Такой, «фотографический», реализм, в котором изображение только верно действительности, – и есть, по Достоевскому, либо поверхностный, пассивно-механистический реализм, либо и вовсе не реализм, да и вообще не искусство.
Истинный художник должен обладать даром и более широкого, и более углубленного видения действительности: «В старину сказали бы, что он должен смотреть глазами телесными и сверх того, глазами души, или оком духовным». Прежде всего, утверждает Достоевский, художнику, любому художнику, в том числе, естественно, и реалисту, «надо одолеть трудности передачи правды действительной, чтобы потом подняться на высоту правды художественной», что далеко не одно и то же. А правда художественная прежде всего требует от художника через дотошное знание «подробностей текущего» представить не просто верную картину, скажем, народного быта, но – «свой взгляд, свою идею о народном быте», ибо «задача искусства – не случайности быта, а общая их идея, зорко угаданная». Но и этого мало: «Идеи смолоду так и льются, не всякую же подхватывать на лету и тотчас высказывать, спешить высказываться. Лучше подождать побольше синтезу; побольше думать, подождать, пока многое мелкое, выражающее одну идею, соберется в одно большое, в один крупный, рельефный образ, и тогда выражать его. Колоссальные характеры, создаваемые колоссальными писателями, часто создавались и вырабатывались долго и упорно».
В противоположность реализму, который «только верен действительности и не больше», Достоевский выдвигает идею истинного реализма, или, как он его называл, реализма в высшем смысле.
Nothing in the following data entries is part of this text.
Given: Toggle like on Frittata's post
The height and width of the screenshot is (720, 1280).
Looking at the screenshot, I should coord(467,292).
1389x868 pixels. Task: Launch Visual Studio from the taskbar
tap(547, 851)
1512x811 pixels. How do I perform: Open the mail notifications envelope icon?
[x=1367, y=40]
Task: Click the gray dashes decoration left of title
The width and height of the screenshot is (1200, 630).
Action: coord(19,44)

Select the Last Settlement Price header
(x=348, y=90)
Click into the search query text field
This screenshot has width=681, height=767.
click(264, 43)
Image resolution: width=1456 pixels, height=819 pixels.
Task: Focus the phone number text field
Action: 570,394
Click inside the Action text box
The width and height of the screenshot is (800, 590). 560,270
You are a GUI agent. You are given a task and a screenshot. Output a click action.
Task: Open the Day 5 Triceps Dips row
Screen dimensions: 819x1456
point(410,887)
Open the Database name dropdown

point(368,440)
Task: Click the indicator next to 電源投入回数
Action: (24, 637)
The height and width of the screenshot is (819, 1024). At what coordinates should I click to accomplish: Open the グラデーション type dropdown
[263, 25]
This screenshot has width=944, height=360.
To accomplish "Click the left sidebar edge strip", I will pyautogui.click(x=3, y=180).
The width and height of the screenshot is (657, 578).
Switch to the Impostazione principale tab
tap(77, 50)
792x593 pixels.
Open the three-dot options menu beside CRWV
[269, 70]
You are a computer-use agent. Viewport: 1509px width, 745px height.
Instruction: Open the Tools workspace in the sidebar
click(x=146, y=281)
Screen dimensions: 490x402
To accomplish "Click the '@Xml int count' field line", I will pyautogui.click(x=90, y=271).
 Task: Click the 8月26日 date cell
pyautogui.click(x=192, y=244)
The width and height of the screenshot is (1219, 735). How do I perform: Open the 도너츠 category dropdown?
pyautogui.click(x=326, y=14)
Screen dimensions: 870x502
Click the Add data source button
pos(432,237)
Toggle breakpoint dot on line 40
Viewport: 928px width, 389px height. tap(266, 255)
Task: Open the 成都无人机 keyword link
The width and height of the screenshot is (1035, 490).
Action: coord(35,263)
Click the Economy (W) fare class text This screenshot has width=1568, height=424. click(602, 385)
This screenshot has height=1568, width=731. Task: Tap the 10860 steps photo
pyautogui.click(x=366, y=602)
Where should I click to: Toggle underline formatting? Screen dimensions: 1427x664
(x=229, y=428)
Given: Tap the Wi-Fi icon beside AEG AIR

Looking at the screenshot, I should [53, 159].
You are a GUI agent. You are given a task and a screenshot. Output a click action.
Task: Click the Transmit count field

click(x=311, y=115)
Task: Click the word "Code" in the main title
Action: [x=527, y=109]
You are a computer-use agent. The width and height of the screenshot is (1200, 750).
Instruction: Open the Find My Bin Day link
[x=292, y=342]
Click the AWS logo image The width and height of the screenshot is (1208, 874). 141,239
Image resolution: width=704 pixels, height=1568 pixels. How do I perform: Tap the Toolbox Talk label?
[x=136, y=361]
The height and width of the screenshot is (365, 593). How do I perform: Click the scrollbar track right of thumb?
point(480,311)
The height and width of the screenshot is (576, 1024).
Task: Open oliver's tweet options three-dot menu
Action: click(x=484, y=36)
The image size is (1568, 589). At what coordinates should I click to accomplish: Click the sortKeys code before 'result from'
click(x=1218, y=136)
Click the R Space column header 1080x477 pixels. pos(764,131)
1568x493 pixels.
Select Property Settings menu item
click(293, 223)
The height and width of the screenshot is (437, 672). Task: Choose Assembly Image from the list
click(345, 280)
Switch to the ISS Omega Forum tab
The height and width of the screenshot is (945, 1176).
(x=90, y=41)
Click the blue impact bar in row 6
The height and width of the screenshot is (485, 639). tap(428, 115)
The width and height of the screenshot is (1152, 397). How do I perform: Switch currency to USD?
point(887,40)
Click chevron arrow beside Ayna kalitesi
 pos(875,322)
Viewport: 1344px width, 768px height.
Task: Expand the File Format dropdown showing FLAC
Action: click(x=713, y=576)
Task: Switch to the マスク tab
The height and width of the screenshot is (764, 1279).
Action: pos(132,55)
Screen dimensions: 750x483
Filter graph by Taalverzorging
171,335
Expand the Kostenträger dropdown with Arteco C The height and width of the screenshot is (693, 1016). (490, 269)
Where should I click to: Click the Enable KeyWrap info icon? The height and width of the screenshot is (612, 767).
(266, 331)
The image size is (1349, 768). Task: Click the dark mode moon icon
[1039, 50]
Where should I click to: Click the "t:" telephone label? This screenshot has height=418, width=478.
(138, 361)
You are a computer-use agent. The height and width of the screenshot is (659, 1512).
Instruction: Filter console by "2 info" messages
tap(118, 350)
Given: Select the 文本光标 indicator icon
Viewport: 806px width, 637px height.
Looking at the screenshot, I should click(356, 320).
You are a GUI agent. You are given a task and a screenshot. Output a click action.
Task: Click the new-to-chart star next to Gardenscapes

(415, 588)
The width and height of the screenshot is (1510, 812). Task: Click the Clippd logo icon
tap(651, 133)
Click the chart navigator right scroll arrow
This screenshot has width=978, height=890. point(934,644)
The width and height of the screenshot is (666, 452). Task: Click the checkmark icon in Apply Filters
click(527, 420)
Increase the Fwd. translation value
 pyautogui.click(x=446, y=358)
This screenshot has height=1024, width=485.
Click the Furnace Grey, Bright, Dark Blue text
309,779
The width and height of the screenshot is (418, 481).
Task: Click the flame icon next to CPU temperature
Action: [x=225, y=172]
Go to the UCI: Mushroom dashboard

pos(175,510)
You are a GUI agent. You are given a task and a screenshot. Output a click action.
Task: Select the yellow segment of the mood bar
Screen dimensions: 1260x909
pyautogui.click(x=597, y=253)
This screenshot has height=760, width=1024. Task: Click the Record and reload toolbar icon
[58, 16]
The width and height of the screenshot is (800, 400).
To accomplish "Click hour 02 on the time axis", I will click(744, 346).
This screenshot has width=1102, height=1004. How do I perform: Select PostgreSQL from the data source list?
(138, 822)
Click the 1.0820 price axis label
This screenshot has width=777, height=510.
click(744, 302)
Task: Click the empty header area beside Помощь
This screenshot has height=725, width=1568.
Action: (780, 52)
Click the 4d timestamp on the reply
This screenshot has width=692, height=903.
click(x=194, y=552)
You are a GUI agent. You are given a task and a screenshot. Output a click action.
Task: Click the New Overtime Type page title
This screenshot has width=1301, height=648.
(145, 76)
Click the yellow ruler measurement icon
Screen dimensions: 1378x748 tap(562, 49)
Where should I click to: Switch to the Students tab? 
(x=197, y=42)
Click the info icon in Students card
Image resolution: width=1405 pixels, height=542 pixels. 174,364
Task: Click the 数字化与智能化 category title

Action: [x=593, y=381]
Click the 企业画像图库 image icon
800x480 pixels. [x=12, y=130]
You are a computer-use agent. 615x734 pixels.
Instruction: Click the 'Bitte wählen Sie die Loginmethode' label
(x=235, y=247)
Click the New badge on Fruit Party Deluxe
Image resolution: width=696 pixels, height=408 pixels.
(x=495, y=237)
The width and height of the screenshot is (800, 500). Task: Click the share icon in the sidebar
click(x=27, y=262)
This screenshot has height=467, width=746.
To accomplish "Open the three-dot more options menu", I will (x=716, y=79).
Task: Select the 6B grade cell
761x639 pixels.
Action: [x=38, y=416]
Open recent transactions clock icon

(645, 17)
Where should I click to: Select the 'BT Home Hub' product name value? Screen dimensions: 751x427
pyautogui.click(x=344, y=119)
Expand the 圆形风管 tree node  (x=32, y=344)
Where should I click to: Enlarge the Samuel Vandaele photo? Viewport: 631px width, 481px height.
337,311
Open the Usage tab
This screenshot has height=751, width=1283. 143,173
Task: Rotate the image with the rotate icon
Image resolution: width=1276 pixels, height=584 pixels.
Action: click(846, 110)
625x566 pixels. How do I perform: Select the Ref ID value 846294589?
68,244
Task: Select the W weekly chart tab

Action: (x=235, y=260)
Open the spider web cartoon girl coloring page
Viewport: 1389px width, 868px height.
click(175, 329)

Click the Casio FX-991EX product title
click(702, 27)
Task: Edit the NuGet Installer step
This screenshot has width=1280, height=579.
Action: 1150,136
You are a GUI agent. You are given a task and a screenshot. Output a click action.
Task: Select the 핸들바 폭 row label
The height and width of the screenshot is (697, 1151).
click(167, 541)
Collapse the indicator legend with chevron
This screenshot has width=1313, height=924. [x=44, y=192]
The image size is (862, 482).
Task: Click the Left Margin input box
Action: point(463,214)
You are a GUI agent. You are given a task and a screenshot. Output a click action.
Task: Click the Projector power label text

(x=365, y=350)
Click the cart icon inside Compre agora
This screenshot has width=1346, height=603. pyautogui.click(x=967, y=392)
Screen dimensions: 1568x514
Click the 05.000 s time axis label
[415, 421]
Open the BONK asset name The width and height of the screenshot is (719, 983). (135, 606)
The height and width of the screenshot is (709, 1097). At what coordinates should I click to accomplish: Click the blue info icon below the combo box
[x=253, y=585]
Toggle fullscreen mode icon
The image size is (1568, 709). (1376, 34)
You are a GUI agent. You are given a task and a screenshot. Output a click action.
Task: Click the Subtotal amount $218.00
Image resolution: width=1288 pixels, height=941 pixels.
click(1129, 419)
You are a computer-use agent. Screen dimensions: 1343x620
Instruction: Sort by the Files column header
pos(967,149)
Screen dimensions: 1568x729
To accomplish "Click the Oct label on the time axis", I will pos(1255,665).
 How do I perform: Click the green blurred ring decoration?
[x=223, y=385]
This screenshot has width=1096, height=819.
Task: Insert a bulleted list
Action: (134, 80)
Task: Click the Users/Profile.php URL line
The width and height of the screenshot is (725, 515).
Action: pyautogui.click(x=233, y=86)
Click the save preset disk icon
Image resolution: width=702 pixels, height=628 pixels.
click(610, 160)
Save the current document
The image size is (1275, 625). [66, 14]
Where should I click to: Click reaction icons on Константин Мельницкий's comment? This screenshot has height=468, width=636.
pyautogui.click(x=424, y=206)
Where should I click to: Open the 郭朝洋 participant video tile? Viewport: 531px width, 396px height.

Известно, что свое собственное творчество Достоевский определял именно как реализм в высшем смысле, однако идея его была много шире, нежели такое самоопределение исключительно его творческой индивидуальности. Судя по всему, к реалистам в высшем смысле Достоевский причислял Шекспира, Сервантеса, Пушкина, а в известной мере и Шиллера, Гёте, Гюго, Бальзака, Гоголя.
Каковы же основные или определяющие принципы идеи реализма в высшем смысле? Сам Достоевский прямо указывает как будто лишь один из них – изображение всех глубин души человеческой, то есть не только процессов и явлений реальной, исторической действительности, но и действительности сознания, чувств, мыслей, настроений, идейных, нравственных, духовных борений, подспудных явлений и процессов, творящихся в глубинных недрах личности и общества. Реализм в высшем смысле предполагает не уход от реальной действительности, но как раз расширение и углубление взгляда на нее, проникновение в ее внутренние взаимосвязи и законы «оком духовным». «Действительно, – пишет он, – проследите иной, даже вовсе и не такой яркий на первый взгляд факт действительной жизни – и если только вы в силах и имеете глаз, то найдете в нем глубину, какой нет у Шекспира. Но ведь в том-то и весь вопрос: на чей взгляд и кто в силах?.. Для иного наблюдателя все явления жизни проходят в самой трогательной простоте, и до того понятны, что и думать не о чем, смотреть даже не на что и не стоит. Другого же наблюдателя те же самые явления до того иной раз озаботят, что (случается, и нередко) – не в силах, наконец, их обобщить… он прибегает к другого рода упрощению и просто-запросто сажает себе пулю в лоб, чтоб погасить свой измученный ум вместе со всеми вопросами рядом. Это только две противоположности, но между ними помещается весь наличный смысл человеческий. Но, разумеется, никогда нам не исчерпать всего явления, не добраться до конца и начала его. Нам знакомо одно лишь насущное видимо-текущее, да и то по наглядке, а концы и начала – это все еще пока для человека фантастическое».
И все-таки подлинный художник-реалист, реалист в высшем смысле, обладающий шекспировским «глазом», прекрасно отдавая себе отчет в том, что «действительность превышает все, что могло создать ваше собственное наблюдение и воображение», не удовольствуется верным изображением фактов действительности, но попытается проникнуть «оком духовным» за факты, в идею фактов, если и не увидеть, то угадать концы и начала текущих явлений, как это умели делать Шекспир, Сервантес, Пушкин. Или возьмите Бальзака: «Бальзак велик! Его характеры – произведения ума вселенной! Не дух времени, но целые тысячелетия приуготовили бореньем своим такую развязку в душе человека». Для иных же писателей, считающих себя вполне реалистами, полагает Достоевский, концы и начала всех характеров, явлений, проблем, процессов замыкаются на вопросе о влиянии среды: «Типы бывают вековечные. А у вас одно лишь: среда заела».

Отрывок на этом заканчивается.